A day later the portrait of Ed Walsh is finished. Staxringold and I conominated it at the end of the evening, and overnight it became relevant at Jimbo's user talk. Here's a link to the ongoing discussion as of this writing.
An editor has found something objectionable about an attempted restoration (not one of mine, and not a featured picture) and followed up a complaint to the photography wikiproject with a complaint to Jimbo. The first I heard about this was a ping from a friend while I brewed the morning coffee. Jimbo had already brought my name into discussion and his description needed followup. That context and followup have been posted to his user page; another thought deserves space at the blog.
Occasionally someone who doesn't do restoration at all comes along and attempts to dictate parameters that wouldn't work. This doesn't occur very often, and it's been a while since the last episode. In this particular instance the editor wants to restrict the editing of historic images to levels adjustment in order to prevent what that editor perceives as original research. It's worth mentioning here that the Ed Walsh example is particularly telling in that regard.
Despite all the time that went into scratch removal, the most significant change between the original and the restoration is correction for the overexposure on parts of his face. That correction was done by using the shadow/highlight tool on a selection of Walsh's face and collar. This is a sophisticated type of levels adjustment and if I had wanted to misuse it the result would have made him look like a wrinkled old man. Compared to the histogram work (which didn't take long but was actually quite delicate) all the preceding hours of dirt, scratch, and stain removal amounted to very conservative editing. Walsh already has bags underneath his deep set eyes. A bad histogram adjustment could make him into a zombie.

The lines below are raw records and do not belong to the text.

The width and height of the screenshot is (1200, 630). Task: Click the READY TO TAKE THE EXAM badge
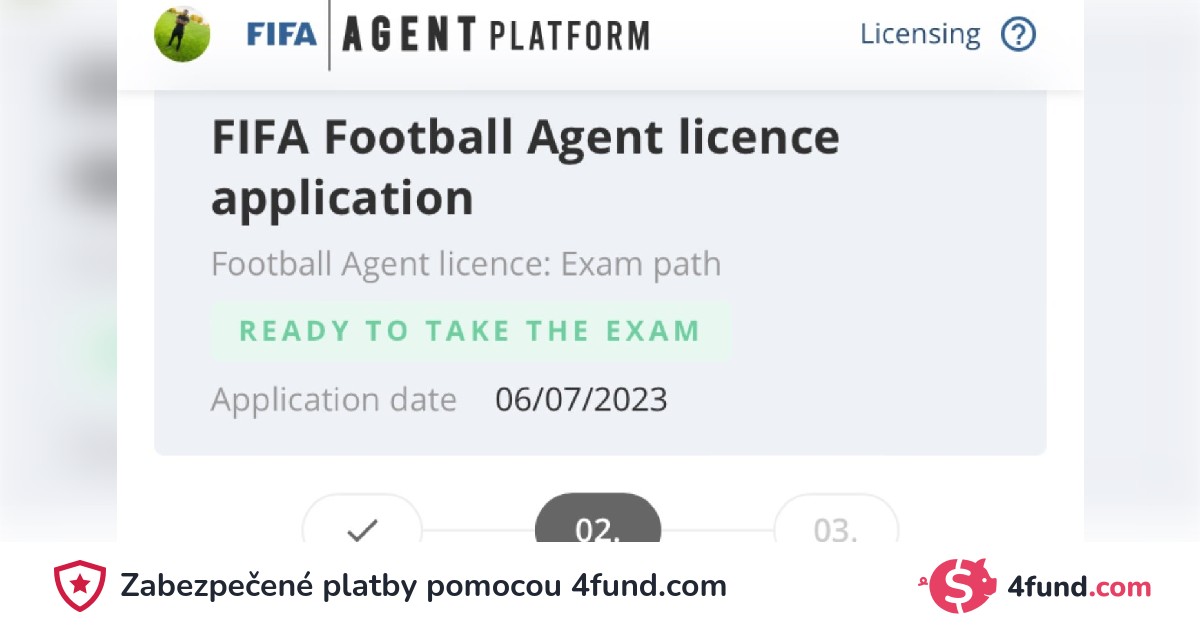(470, 331)
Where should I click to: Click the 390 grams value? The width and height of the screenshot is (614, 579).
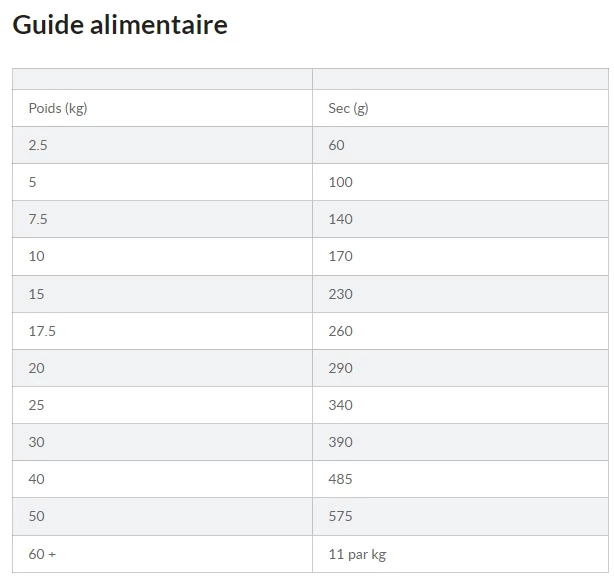click(340, 442)
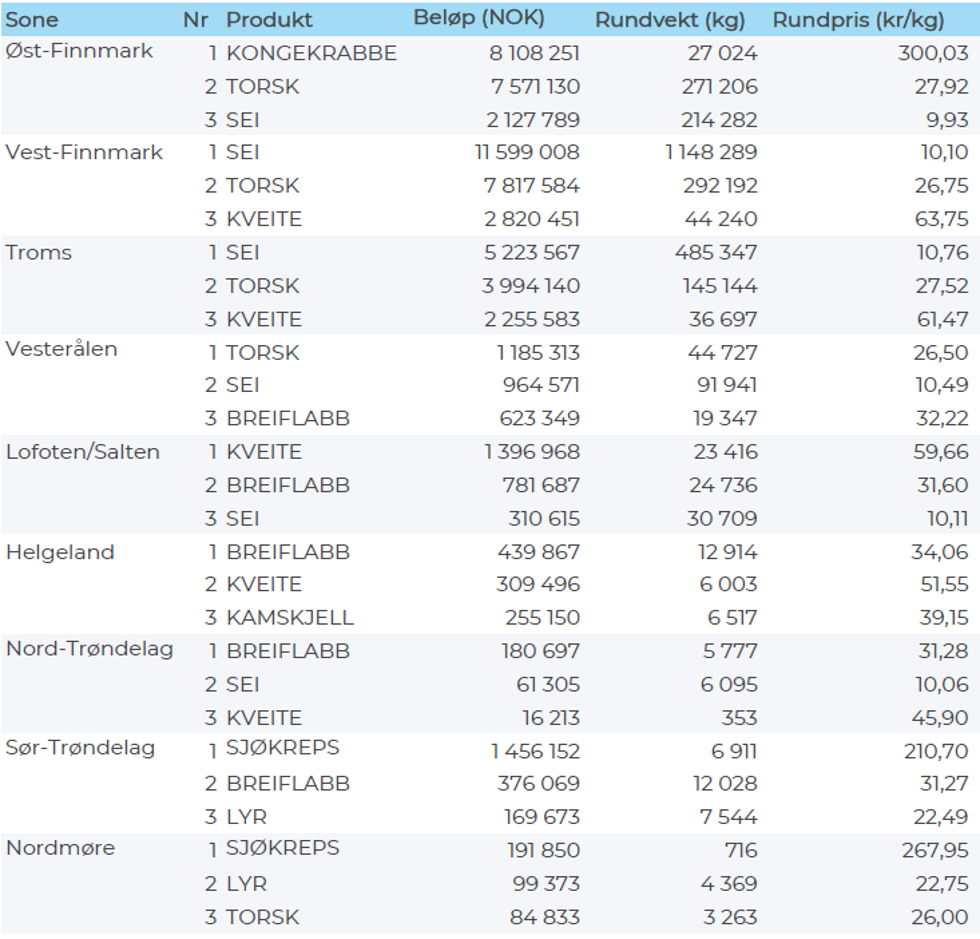Select the Troms zone label
This screenshot has width=980, height=939.
39,252

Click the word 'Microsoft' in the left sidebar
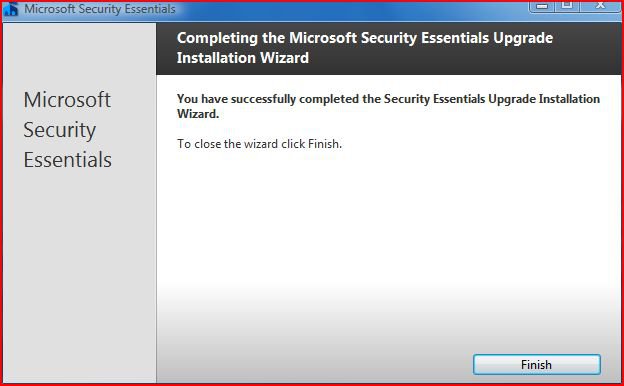(x=67, y=99)
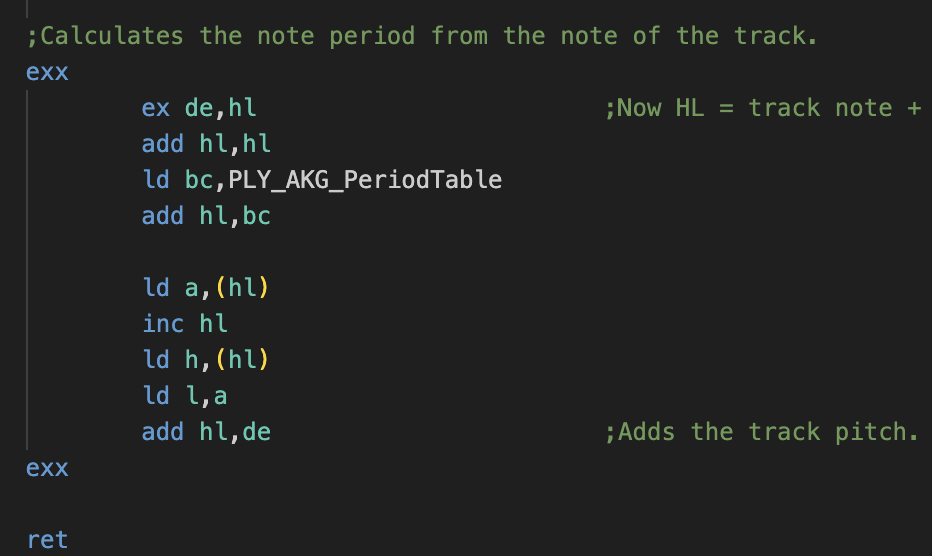
Task: Click the "ld" mnemonic before "bc,PLY_AKG_PeriodTable"
Action: click(x=155, y=180)
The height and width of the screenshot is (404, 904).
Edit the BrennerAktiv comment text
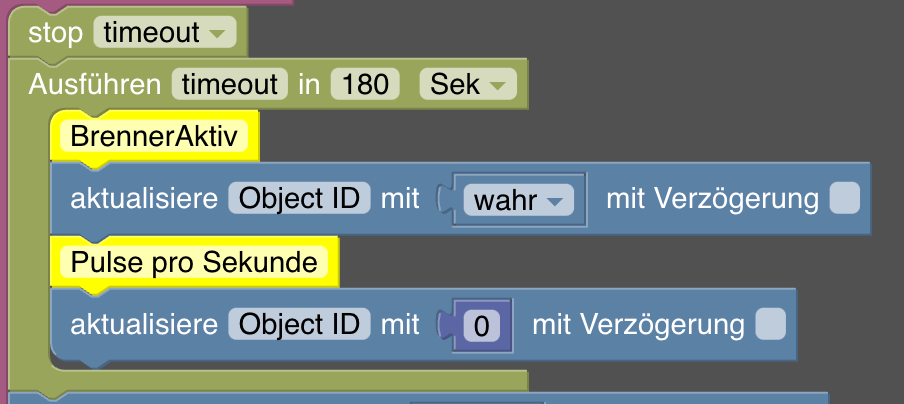coord(153,137)
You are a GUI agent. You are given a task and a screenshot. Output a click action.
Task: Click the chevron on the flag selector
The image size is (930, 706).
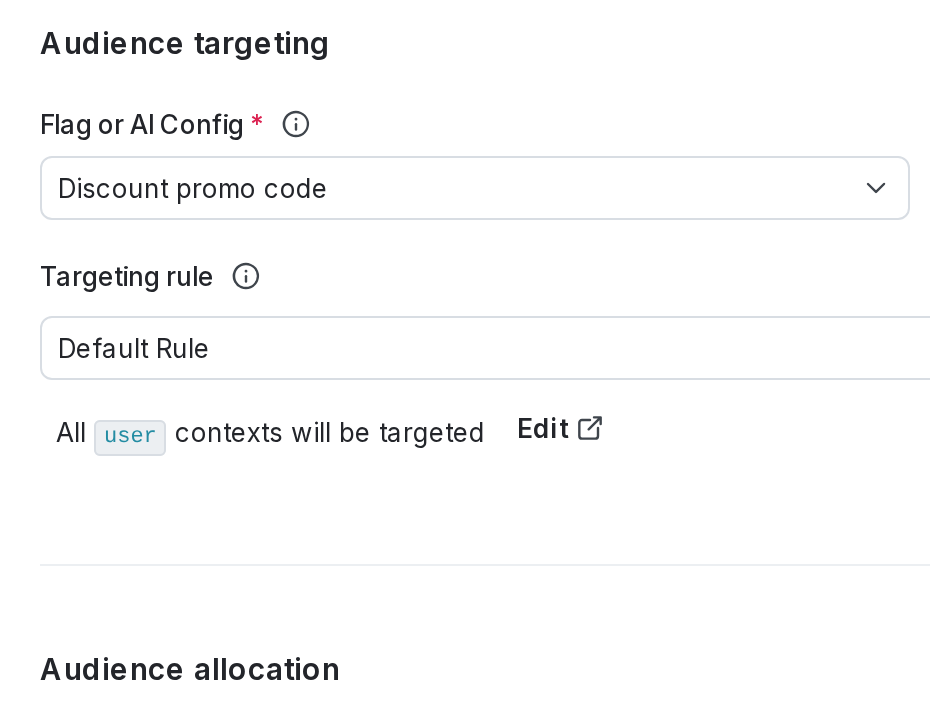875,188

Back when Johann Wolfgang von Goethe completed the second part of Faust, a publisher objected to some of the language in the Walpurgisnacht scene. Faust obligingly edited per the instructions although there was nothing all that offensive about the particular words; it was likely the pagan context that might disturb devout Christians. A later publisher commented that the Walpurgisnacht scene actually becomes less offensive with the original wording restored. You see, Goethe not only did as he was told; he also censored things that hadn't been part of the publisher's instruction. So "The witch farts" became "The witch f---s", which carries exactly the same more obscene implication in German as it does in English.
That can be the result when an artist is compelled to operate within restrictions which he regards as dunderheaded.